+++ Recorded data +++
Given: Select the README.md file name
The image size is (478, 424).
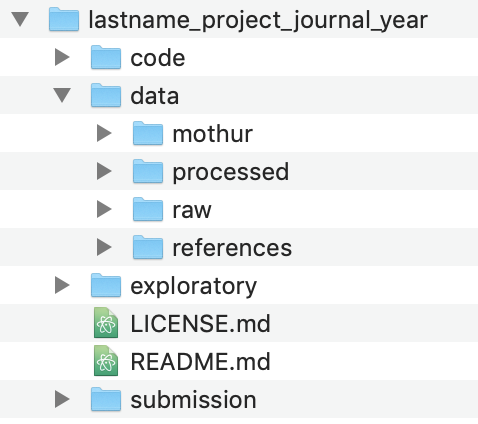Looking at the screenshot, I should tap(200, 361).

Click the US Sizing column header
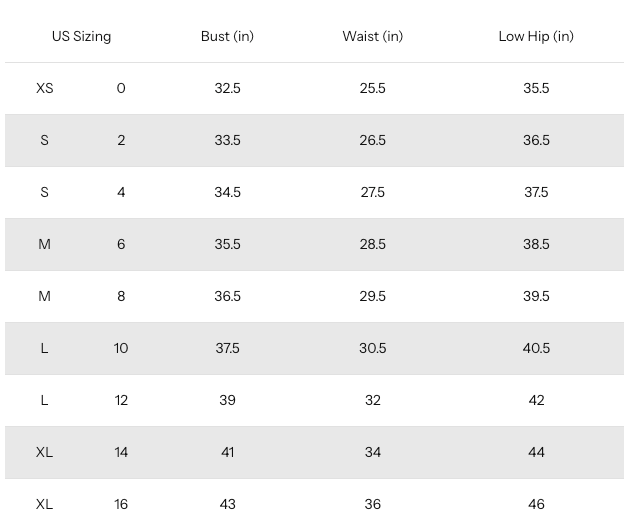pyautogui.click(x=81, y=36)
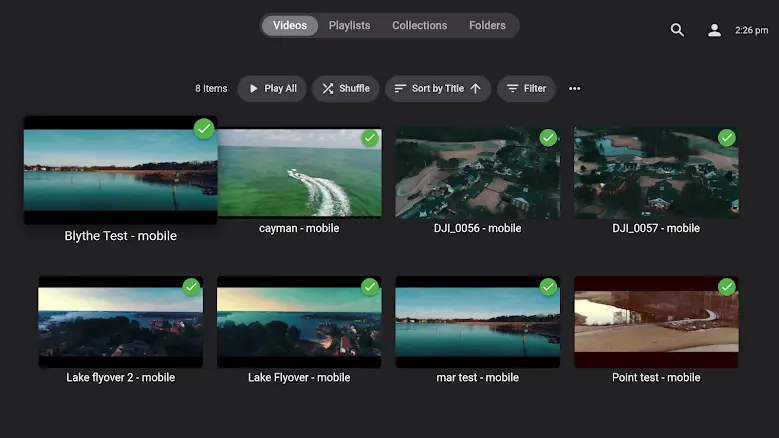Toggle watched checkmark on cayman video

370,138
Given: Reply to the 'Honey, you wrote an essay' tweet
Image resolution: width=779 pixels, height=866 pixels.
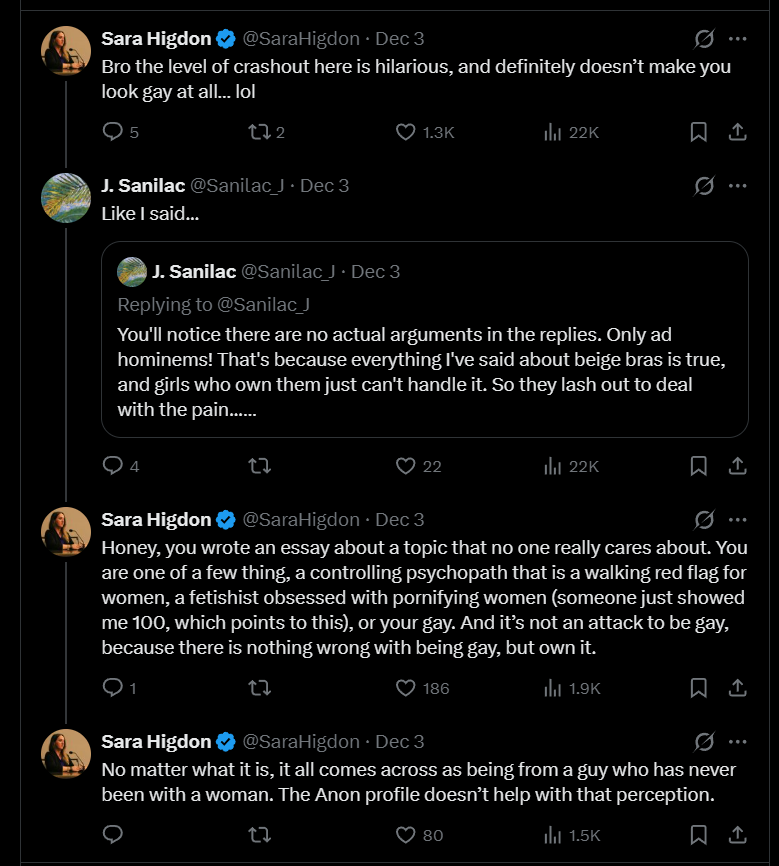Looking at the screenshot, I should tap(113, 688).
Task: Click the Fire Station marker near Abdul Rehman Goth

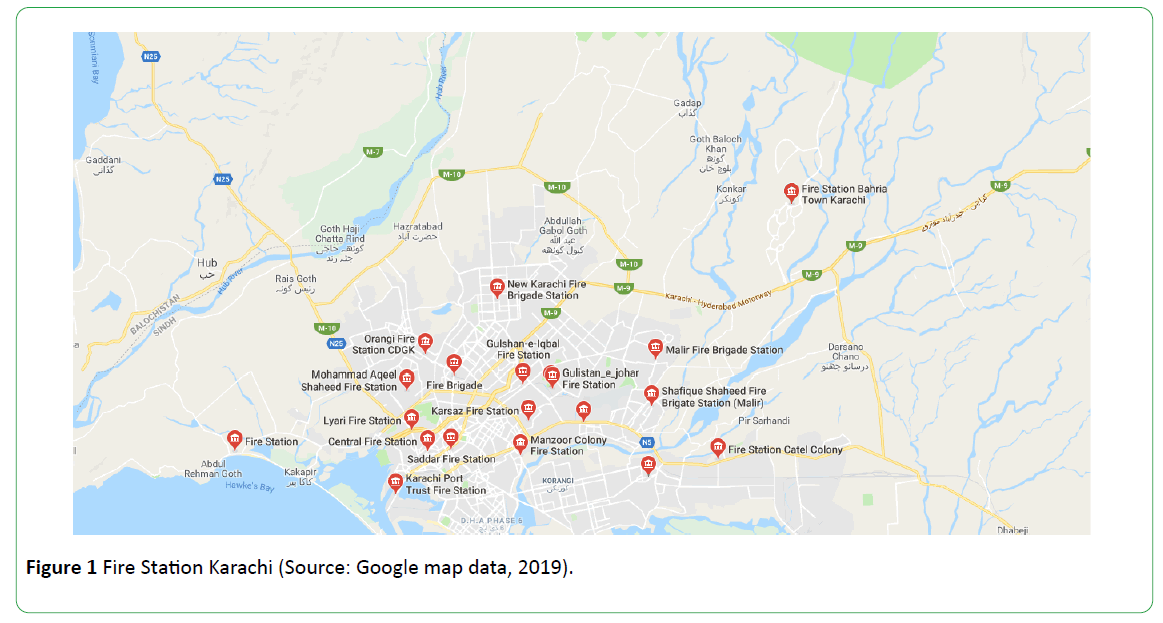Action: (234, 438)
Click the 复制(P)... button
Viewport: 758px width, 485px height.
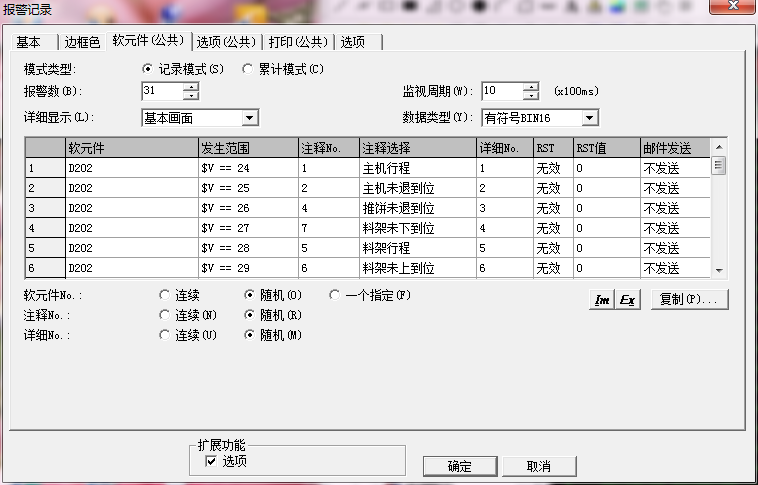pyautogui.click(x=689, y=300)
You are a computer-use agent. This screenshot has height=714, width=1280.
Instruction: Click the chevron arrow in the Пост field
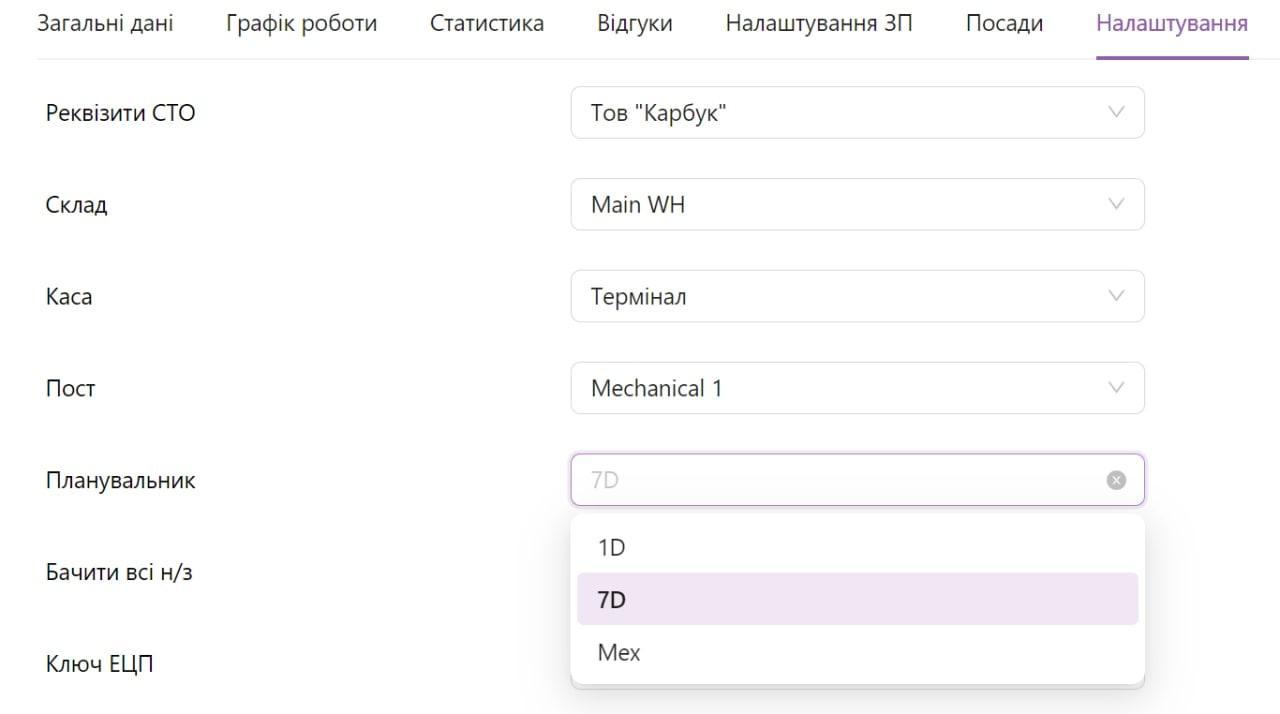click(1116, 388)
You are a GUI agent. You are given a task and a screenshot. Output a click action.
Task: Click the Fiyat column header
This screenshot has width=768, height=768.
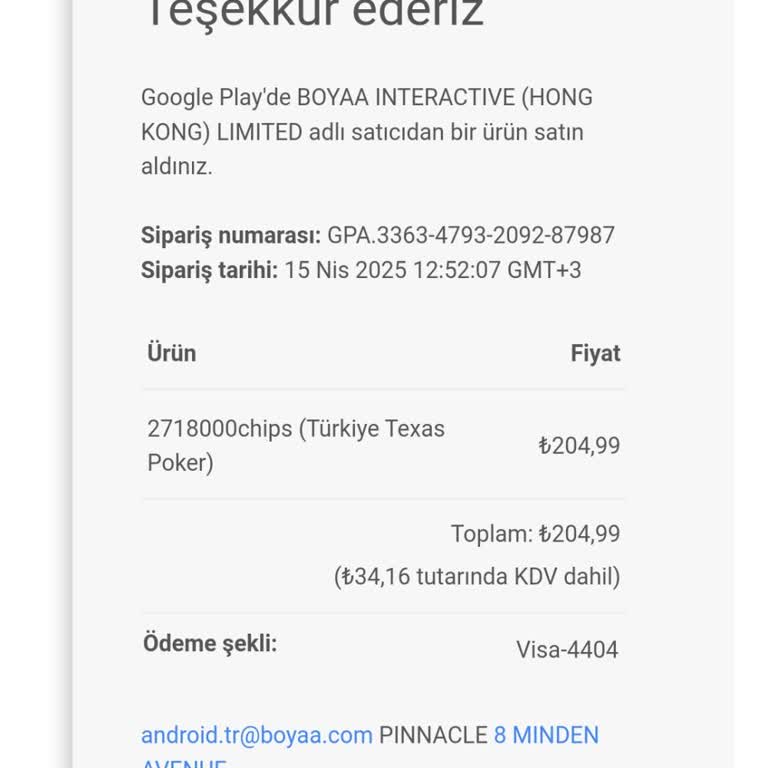click(595, 353)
+++
## Stated problem
Reproduce the items from the line containing "Click the 复制(P)... button" through the end of the items. Leave out the pictures.

## Final result
Click the 复制(P)... button
Viewport: 758px width, 485px height.
pyautogui.click(x=689, y=300)
You are a computer-use agent. This screenshot has height=714, width=1280.
Instruction: Click the chevron arrow in the Пост field
click(1116, 388)
You are a GUI agent. You are given a task and a screenshot. Output a click action.
Task: Click the Fiyat column header
This screenshot has width=768, height=768.
click(595, 353)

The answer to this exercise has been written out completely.